# [The problem]
Your answer is to be every line of the material that includes the string "computer".

--- Exercise materials Enclosed Below ---

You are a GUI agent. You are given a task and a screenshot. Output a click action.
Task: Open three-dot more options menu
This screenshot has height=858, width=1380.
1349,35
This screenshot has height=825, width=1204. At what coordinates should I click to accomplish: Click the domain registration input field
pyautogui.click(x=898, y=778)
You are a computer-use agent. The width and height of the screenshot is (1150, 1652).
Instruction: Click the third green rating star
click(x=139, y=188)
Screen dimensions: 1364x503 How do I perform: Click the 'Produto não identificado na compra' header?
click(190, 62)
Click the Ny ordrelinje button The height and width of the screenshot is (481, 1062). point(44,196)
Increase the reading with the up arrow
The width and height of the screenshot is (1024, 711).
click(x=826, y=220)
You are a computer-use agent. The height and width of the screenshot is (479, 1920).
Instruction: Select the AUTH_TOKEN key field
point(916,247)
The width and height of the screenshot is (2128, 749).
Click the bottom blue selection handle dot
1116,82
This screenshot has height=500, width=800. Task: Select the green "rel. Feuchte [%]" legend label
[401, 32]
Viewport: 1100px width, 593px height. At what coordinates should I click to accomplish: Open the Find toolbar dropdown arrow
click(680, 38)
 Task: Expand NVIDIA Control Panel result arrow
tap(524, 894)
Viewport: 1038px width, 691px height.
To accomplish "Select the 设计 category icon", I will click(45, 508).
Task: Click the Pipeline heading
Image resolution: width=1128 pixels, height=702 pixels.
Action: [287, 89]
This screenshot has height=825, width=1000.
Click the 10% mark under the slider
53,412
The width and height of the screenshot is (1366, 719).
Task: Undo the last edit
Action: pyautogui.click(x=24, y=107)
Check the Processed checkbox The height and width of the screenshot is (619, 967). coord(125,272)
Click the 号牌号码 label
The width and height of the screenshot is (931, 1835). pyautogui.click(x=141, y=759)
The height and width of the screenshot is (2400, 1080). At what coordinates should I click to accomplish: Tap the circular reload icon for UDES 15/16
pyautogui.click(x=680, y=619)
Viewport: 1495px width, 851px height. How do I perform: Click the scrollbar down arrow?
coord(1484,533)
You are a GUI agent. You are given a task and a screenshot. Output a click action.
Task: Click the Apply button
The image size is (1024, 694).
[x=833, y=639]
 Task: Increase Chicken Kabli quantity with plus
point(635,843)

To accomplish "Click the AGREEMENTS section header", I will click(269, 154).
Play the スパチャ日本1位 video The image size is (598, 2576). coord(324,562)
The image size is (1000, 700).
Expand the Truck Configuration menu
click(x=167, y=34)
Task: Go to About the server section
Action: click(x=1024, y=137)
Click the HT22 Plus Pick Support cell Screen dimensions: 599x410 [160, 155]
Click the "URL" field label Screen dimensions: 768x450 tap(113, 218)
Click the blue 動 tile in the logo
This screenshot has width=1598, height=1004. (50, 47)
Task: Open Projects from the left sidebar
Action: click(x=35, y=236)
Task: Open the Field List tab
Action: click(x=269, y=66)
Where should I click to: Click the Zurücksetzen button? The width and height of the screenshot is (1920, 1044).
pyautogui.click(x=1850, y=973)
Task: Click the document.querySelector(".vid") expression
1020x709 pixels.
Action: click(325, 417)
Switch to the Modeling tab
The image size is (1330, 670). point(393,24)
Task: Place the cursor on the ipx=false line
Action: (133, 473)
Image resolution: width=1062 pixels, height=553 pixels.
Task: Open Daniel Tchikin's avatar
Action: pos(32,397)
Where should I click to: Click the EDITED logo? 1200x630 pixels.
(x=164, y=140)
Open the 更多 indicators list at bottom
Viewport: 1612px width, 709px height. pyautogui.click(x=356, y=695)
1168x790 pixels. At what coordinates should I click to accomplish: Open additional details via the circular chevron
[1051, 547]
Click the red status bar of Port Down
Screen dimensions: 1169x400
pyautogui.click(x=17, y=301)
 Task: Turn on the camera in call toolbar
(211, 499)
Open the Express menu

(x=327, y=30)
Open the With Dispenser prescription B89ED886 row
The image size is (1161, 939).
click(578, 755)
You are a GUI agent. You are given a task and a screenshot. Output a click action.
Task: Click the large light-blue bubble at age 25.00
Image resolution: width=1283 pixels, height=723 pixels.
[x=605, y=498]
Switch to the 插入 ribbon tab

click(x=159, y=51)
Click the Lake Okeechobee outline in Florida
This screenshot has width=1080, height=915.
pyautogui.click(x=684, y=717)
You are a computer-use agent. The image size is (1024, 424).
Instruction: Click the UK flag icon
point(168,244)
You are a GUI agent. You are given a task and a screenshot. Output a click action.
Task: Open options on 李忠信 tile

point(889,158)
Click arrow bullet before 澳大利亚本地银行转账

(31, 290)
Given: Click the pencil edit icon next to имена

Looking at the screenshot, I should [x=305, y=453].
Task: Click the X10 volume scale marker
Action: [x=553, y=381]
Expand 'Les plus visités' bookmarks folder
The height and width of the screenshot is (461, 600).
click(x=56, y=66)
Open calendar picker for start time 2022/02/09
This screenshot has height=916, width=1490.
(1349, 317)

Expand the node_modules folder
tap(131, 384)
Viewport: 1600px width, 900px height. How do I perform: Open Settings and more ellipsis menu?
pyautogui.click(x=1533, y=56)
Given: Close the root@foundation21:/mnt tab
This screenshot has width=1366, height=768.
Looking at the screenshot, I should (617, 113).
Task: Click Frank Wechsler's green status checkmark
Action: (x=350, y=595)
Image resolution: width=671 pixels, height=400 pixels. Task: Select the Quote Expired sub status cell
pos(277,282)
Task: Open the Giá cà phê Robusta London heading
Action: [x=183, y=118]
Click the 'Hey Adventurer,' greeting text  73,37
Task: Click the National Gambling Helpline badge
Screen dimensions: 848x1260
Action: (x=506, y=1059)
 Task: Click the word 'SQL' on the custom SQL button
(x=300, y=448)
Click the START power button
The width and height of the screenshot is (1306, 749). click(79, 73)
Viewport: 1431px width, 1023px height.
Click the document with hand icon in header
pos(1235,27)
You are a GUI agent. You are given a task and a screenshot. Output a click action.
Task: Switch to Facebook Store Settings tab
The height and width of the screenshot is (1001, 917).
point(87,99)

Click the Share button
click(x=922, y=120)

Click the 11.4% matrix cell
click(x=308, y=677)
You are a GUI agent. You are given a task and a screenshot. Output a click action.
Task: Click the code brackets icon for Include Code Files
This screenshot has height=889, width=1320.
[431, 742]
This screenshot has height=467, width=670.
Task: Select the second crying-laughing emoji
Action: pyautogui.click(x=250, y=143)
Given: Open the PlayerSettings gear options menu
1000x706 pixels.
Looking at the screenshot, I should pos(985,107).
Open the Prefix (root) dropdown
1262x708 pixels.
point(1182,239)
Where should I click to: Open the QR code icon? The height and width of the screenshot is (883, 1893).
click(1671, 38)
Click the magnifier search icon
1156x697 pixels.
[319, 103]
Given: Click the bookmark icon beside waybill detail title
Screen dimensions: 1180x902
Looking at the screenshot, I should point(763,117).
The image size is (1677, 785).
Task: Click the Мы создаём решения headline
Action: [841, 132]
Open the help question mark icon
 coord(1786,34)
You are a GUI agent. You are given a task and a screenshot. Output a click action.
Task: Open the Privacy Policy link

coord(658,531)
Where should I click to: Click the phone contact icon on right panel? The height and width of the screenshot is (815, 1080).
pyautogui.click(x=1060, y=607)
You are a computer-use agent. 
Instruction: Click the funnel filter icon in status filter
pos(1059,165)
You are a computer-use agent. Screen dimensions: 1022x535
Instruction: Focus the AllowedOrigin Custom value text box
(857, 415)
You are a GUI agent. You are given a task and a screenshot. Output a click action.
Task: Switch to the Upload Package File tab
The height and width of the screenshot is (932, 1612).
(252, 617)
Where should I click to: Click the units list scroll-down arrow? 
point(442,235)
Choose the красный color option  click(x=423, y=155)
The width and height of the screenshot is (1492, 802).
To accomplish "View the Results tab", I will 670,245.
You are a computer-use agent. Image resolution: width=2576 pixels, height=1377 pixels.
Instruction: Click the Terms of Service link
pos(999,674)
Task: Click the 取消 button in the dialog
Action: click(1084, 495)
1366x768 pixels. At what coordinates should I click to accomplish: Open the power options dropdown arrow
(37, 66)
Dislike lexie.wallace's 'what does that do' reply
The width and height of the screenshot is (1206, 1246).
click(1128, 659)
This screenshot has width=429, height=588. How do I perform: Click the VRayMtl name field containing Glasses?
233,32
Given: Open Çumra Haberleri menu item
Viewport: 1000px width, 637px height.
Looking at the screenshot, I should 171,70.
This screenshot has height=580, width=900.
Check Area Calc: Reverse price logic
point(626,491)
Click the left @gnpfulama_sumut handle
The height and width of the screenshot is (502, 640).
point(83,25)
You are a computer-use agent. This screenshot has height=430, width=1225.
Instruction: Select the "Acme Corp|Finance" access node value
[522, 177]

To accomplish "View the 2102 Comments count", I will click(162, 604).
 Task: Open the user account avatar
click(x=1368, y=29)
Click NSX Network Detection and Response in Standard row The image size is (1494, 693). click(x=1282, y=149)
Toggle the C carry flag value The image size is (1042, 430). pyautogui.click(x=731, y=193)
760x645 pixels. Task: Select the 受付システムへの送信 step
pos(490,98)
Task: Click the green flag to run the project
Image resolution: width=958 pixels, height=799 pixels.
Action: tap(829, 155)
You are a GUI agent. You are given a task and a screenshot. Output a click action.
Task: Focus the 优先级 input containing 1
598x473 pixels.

--- End of Enclosed Exercise materials ---

# [Reply to the task]
You are a computer-use agent. The width and height of the screenshot is (1150, 1652).
You are a computer-use agent. The height and width of the screenshot is (479, 1920).
You are a computer-use agent. The image size is (1024, 424).
You are a computer-use agent. 
You are a computer-use agent. Screen dimensions: 1022x535
You are a computer-use agent. Image resolution: width=2576 pixels, height=1377 pixels.
You are a computer-use agent. This screenshot has height=430, width=1225.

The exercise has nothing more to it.